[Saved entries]
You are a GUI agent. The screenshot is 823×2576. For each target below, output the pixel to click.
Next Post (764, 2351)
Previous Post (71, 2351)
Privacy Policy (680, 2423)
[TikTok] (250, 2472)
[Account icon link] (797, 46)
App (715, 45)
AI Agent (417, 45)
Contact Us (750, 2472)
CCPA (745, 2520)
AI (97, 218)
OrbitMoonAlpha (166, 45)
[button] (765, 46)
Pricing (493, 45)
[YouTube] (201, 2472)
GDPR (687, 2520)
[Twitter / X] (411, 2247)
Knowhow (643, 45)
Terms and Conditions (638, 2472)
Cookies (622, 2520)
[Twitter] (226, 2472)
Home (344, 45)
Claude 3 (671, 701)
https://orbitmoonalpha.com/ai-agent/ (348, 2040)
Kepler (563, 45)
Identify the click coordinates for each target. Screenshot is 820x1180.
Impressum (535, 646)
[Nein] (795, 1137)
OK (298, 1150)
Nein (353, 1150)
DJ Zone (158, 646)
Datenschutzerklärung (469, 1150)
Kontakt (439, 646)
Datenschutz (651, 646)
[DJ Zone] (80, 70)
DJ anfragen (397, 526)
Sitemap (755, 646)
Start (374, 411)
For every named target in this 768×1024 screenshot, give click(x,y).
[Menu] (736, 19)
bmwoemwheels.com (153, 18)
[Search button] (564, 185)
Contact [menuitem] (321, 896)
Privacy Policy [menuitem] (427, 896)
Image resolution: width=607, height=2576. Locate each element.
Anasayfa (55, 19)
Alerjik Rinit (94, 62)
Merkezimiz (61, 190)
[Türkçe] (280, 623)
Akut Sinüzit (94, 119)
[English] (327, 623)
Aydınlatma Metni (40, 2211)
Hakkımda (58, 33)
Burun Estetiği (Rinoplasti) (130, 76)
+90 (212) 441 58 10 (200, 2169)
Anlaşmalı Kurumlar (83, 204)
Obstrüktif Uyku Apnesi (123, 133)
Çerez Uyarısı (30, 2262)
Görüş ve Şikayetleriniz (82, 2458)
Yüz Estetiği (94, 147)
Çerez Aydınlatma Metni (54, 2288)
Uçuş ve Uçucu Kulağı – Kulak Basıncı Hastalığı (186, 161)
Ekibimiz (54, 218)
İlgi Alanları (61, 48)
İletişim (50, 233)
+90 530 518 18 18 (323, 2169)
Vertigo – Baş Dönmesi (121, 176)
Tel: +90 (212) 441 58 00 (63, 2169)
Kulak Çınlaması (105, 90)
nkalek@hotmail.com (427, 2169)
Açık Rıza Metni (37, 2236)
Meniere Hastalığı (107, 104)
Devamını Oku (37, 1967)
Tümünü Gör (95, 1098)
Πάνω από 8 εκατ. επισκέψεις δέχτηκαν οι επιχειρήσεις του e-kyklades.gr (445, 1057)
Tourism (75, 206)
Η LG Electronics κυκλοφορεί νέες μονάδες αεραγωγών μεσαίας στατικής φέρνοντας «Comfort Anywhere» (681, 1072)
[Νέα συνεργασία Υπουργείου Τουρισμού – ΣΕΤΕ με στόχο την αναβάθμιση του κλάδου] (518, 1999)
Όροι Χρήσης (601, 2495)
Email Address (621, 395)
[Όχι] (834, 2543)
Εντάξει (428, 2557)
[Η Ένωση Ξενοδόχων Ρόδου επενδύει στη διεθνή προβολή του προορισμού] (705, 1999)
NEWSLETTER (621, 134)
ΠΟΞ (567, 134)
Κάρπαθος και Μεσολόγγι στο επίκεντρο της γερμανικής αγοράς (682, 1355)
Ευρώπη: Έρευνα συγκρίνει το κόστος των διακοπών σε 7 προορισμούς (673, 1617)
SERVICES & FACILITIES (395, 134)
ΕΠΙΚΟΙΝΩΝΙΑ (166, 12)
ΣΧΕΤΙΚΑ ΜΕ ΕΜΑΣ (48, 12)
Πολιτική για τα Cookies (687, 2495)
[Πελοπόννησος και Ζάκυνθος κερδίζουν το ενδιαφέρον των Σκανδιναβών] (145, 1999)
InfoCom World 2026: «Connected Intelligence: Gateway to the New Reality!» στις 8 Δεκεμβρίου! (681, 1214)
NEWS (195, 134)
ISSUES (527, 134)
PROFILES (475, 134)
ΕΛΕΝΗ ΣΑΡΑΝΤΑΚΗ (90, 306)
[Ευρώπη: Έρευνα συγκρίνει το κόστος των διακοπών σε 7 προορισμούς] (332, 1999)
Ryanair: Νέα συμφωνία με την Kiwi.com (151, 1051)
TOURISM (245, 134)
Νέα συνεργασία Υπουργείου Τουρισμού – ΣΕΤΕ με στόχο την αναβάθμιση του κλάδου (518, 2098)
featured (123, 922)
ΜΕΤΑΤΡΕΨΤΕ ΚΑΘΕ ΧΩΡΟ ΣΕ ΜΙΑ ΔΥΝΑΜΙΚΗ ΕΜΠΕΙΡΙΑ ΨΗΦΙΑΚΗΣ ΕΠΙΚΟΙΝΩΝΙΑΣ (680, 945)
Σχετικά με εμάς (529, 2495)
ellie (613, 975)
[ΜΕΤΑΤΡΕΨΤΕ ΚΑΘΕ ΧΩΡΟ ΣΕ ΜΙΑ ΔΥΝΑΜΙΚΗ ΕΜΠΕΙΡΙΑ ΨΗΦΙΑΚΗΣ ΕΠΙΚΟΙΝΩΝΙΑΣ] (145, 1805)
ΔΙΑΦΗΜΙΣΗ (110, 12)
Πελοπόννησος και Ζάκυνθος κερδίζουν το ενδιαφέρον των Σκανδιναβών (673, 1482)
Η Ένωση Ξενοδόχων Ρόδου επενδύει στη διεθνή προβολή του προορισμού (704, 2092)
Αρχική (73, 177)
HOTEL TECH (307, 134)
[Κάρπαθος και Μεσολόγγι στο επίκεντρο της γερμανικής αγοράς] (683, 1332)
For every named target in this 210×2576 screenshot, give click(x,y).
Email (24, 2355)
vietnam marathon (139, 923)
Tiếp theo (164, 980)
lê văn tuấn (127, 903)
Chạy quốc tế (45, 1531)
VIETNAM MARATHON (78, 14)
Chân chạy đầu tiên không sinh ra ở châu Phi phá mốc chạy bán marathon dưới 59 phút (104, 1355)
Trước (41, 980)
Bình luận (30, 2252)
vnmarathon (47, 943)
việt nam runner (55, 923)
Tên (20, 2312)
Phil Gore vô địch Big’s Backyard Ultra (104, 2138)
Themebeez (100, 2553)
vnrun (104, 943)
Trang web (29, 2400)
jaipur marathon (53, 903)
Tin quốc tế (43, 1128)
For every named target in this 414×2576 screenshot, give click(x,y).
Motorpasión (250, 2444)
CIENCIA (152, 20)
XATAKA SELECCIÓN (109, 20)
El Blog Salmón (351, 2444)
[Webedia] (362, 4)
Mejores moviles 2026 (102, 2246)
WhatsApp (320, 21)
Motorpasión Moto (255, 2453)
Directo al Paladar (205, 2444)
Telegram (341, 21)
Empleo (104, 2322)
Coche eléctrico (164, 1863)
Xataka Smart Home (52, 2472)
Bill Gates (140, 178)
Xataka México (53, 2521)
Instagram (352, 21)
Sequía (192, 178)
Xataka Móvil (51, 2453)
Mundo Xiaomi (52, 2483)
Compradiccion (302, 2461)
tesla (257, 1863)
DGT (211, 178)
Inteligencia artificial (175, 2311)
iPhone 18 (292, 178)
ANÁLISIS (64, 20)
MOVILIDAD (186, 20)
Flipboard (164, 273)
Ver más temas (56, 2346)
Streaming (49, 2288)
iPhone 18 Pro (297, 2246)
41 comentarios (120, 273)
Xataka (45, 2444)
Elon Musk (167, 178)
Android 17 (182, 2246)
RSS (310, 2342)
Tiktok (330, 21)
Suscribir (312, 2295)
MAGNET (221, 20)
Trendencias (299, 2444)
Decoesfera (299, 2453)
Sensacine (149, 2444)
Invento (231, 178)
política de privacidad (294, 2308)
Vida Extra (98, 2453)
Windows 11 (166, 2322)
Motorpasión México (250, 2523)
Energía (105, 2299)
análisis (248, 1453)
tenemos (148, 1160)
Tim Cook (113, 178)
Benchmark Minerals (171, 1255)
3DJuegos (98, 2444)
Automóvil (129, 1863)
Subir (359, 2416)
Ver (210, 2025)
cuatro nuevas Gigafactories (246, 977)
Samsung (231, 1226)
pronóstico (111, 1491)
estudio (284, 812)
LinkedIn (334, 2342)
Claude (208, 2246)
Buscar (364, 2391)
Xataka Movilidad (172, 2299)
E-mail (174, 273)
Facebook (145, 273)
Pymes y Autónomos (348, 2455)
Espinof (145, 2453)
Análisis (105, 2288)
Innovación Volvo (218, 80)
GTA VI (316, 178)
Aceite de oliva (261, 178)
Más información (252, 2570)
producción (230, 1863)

### [Problem details]
Above are the records; from them, give again exactly the lines from the one containing "[Nein] (795, 1137)" to the one containing "αγοράς (682, 1355)", both lines included, and nothing more.

### [Problem solution]
[Nein] (795, 1137)
OK (298, 1150)
Nein (353, 1150)
DJ Zone (158, 646)
Datenschutzerklärung (469, 1150)
Kontakt (439, 646)
Datenschutz (651, 646)
[DJ Zone] (80, 70)
DJ anfragen (397, 526)
Sitemap (755, 646)
Start (374, 411)
For every named target in this 768×1024 screenshot, give click(x,y).
[Menu] (736, 19)
bmwoemwheels.com (153, 18)
[Search button] (564, 185)
Contact [menuitem] (321, 896)
Privacy Policy [menuitem] (427, 896)
Image resolution: width=607, height=2576. Locate each element.
Anasayfa (55, 19)
Alerjik Rinit (94, 62)
Merkezimiz (61, 190)
[Türkçe] (280, 623)
Akut Sinüzit (94, 119)
[English] (327, 623)
Aydınlatma Metni (40, 2211)
Hakkımda (58, 33)
Burun Estetiği (Rinoplasti) (130, 76)
+90 (212) 441 58 10 (200, 2169)
Anlaşmalı Kurumlar (83, 204)
Obstrüktif Uyku Apnesi (123, 133)
Çerez Uyarısı (30, 2262)
Görüş ve Şikayetleriniz (82, 2458)
Yüz Estetiği (94, 147)
Çerez Aydınlatma Metni (54, 2288)
Uçuş ve Uçucu Kulağı – Kulak Basıncı Hastalığı (186, 161)
Ekibimiz (54, 218)
İlgi Alanları (61, 48)
İletişim (50, 233)
+90 530 518 18 18 (323, 2169)
Vertigo – Baş Dönmesi (121, 176)
Tel: +90 (212) 441 58 00 (63, 2169)
Kulak Çınlaması (105, 90)
nkalek@hotmail.com (427, 2169)
Açık Rıza Metni (37, 2236)
Meniere Hastalığı (107, 104)
Devamını Oku (37, 1967)
Tümünü Gör (95, 1098)
Πάνω από 8 εκατ. επισκέψεις δέχτηκαν οι επιχειρήσεις του e-kyklades.gr (445, 1057)
Tourism (75, 206)
Η LG Electronics κυκλοφορεί νέες μονάδες αεραγωγών μεσαίας στατικής φέρνοντας «Comfort Anywhere» (681, 1072)
[Νέα συνεργασία Υπουργείου Τουρισμού – ΣΕΤΕ με στόχο την αναβάθμιση του κλάδου] (518, 1999)
Όροι Χρήσης (601, 2495)
Email Address (621, 395)
[Όχι] (834, 2543)
Εντάξει (428, 2557)
[Η Ένωση Ξενοδόχων Ρόδου επενδύει στη διεθνή προβολή του προορισμού] (705, 1999)
NEWSLETTER (621, 134)
ΠΟΞ (567, 134)
Κάρπαθος και Μεσολόγγι στο επίκεντρο της γερμανικής αγοράς (682, 1355)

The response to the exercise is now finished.